___ Page excerpt ___

Can I walk my dog if I am self-isolating?
There are several reasons why you may need to self-isolate:
- You may have symptoms of Covid-19 and be waiting for your test result.
- You may have tested positive.
- You may have been informed that you’ve been in close contact with someone else who has tested positive.
Whatever the reason, the current guidance is the same – if you are self-isolating, you may not leave your home for any reason.
How to prepare for self-isolation
If you find out you need to self-isolate, it will feel a lot less difficult if you have planned your dog care.
- Daily walks are essential for a dog’s physical and mental wellbeing, so it’s a great idea to have a friend or family member on standby who can collect your dog from the garden or the doorstep, at a safe distance.
- Alternatively, you could speak to a local dog-walking service, some of which offer a no-contact service, collecting your dog, using their own leads and other equipment.
- Your local veterinary practice may also be able to put you in touch with suitable dog walking services.
- It’s also worth stocking up on some extra dog food and any medication that your dog needs, enough for an additional ten days just in case you do need to self-isolate.
- If you live in a flat and have no access to private outdoor space, you will need to take your dog out for quick toilet breaks. In this case, wear a mask and gloves, keep the trip out as brief as possible and keep your distance from anyone you see.
Ways to make home time fun
Although you may be stuck at home, you can use this time to try and make it as fun as possible for your dog and enjoy some extra quality time together.
- Puzzle toys and Kongs are excellent for giving your dog’s brain a bit of a workout
- If you have a private garden, make as much use of this as possible for exercise
- Have a look online and find a fun new trick to try and teach your dog while you have this extra time
- Hide and seek or sniffing games around the home can be really enjoyable for your dog
- Dig out some of the toys that haven’t been played with for a while, and play together. Games of fetch or tug are usually a favourite.
- You can even find podcasts and playlists online that are designed to help your dog relax!
There’s no evidence to suggest that dogs can become ill from Covid-19, or that they can spread it. That being said, the virus could possibly survive on their fur for a short time, just as it can on many surfaces. There’s no need to wear a mask around your dog (and you should never put a mask on a dog). Continuing to practise good hygiene measures at all times will be sufficient.
So if you do find that you need to self-isolate, try and have fun with your dog and enjoy the extra time together that you might not usually get, and above all, stay safe.

___ Source information ___

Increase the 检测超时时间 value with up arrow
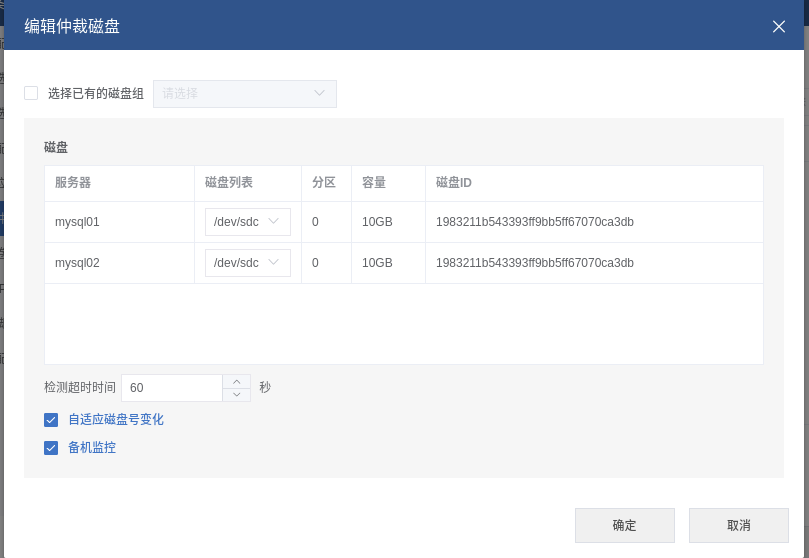809x558 pixels. point(236,381)
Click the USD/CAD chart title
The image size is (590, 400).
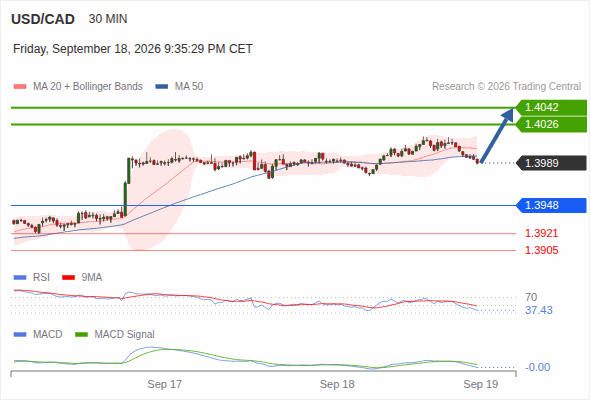click(43, 19)
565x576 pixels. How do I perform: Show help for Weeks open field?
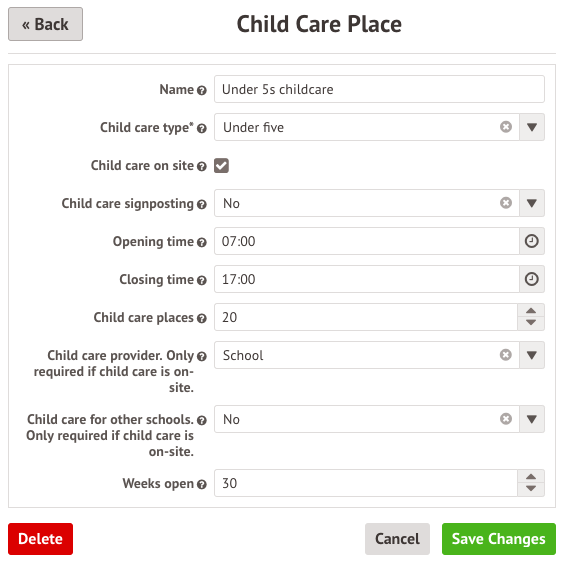[x=201, y=484]
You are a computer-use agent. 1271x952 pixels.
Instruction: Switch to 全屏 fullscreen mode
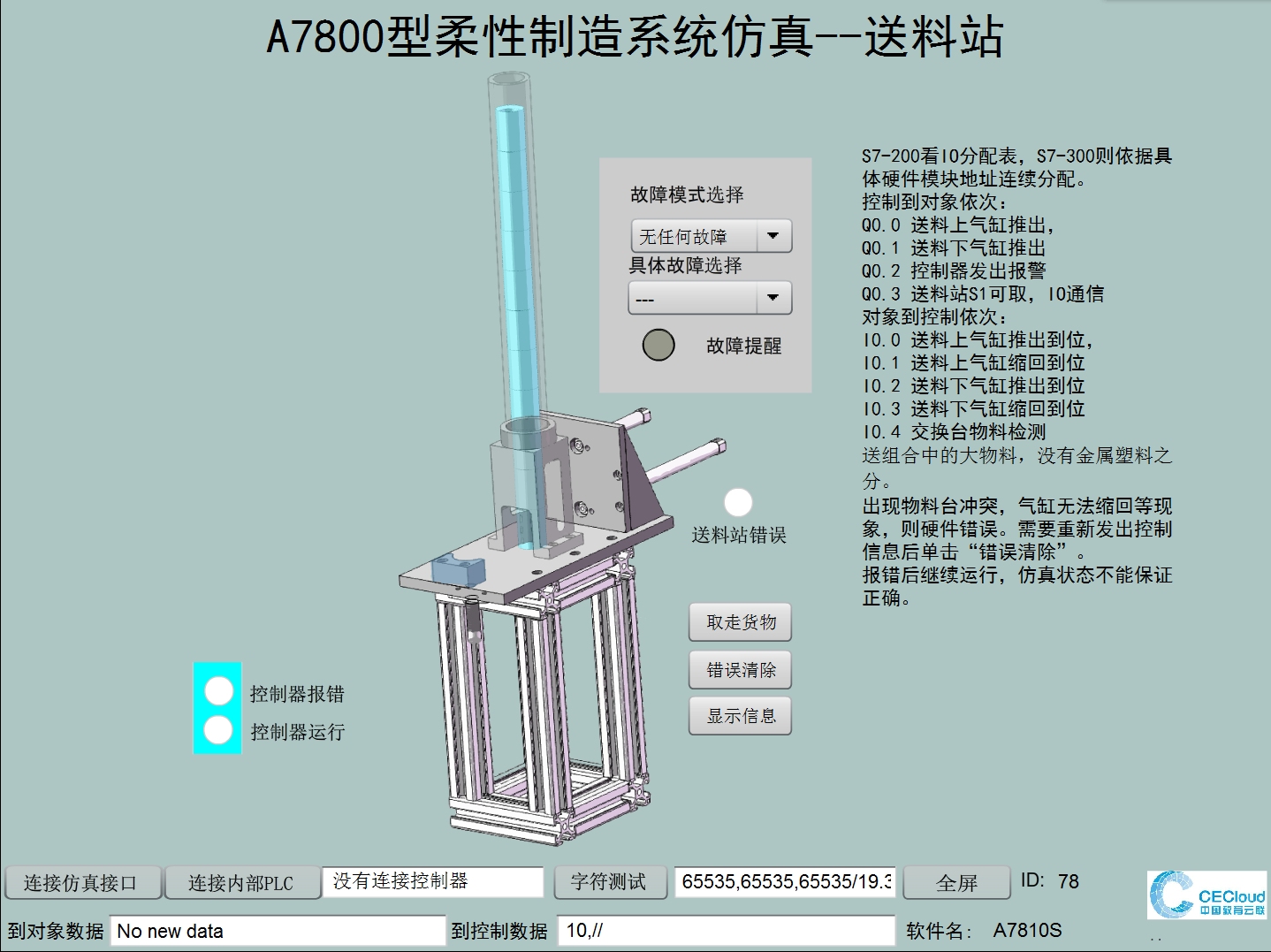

___

**Exercise instructions**
1 - According to the self-isolation dog guidance, how much extra dog food and medication should you stock up on?
2 - In the self-isolation dog guidance, begin at the words "- You may have been" and stop after "and other equipment.". Rewrite that passage with "doorstep" replaced by "front porch".
3 - List every reason for needing to self-isolate that the self-isolation dog guidance gives.

**Answers provided**
1 - Enough for an additional ten days.

2 -
- You may have been informed that you’ve been in close contact with someone else who has tested positive.
Whatever the reason, the current guidance is the same – if you are self-isolating, you may not leave your home for any reason.
How to prepare for self-isolation
If you find out you need to self-isolate, it will feel a lot less difficult if you have planned your dog care.
- Daily walks are essential for a dog’s physical and mental wellbeing, so it’s a great idea to have a friend or family member on standby who can collect your dog from the garden or the front porch, at a safe distance.
- Alternatively, you could speak to a local dog-walking service, some of which offer a no-contact service, collecting your dog, using their own leads and other equipment.

3 -
- Having symptoms of Covid-19 and waiting for a test result
- Having tested positive
- Having been informed of close contact with someone else who has tested positive